Bermuda Grass

By Anthony ILacqua

There was plenty of time for it, this Linda would say. She'd say there was plenty of time to watch a spider spin a web. She would defend herself and her time should she have to, but it was incredibly unlikely. She was alone on the patio of her house. The spider itself could not be concerned about her time or how she opted to waste it. The spider could not be bothered by her either, or the fact that it was a Friday. During the web spinning shifts, these were the least likely things for a spider to think about.

Linda reached across her chest and pulled the bathrobe closed. She tightened the draw-belt and settled her hands on her lap. She peered past the spider's web and to the cider-block garden wall just beyond. Occasionally, when the time permitted she spoke to the woman who lived on the other side, and more often, she spoke to the woman's little boy. The wall was what had attracted Linda to the garden, and the garden was what had attracted her to the house. She sighed. She pulled her hair and tucked it behind her ears. As her hands came to rest on her lap again, she looked at the spider. At the rate it was going it would be finished with the web before breakfast. “Oh,” Linda said. “I suppose that's the point.”

She stood. She was tall, very tall, especially in the dank little patio. The cover hung down low, too low, and during the hot-hot days, the overhang was at a height to create a bit of a convection oven. Linda stretched and touched the ceiling, it was still cool enough, both the time of day and the time of the year, for her to tolerate touching it. The stretch moved her taller and taller causing the vertebrae to separate. The end of the deep stretch made her body shake starting at the ankles in small jerks and then moving in a quick pace throughout her body.

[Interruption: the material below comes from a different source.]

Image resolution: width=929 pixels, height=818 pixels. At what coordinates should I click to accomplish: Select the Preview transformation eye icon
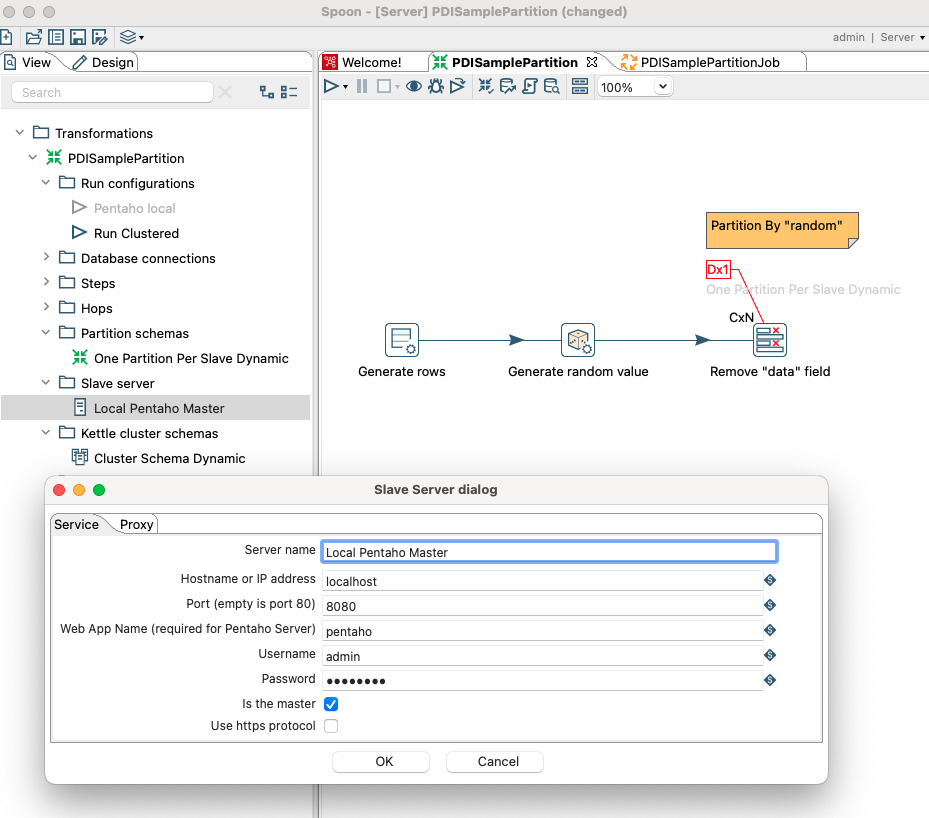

She fell hard on the heels of her feet, and the rough skin was no match for the concrete of the patio's floor. “Good, then,” she said.

She listened.

Silence.

Somewhere, perhaps a block or two over, someone was grooming their yard with a loud machine. It was in all probability a hedge trimmer, because it was too quiet for a lawn mower. Linda didn't mind it, the yard equipment, it never had bothered her. She shook off the last of the stretch. She closed the robe again as she neared the spider. “Nice place you got there,” she said. “Did you get a good interest rate on it? Oh! I don't mean to be so personal. Oh? You don't say?” She giggled at the silliness of it. “Who talks to spiders? Oh well, do you need anything from inside?” she asked the spider.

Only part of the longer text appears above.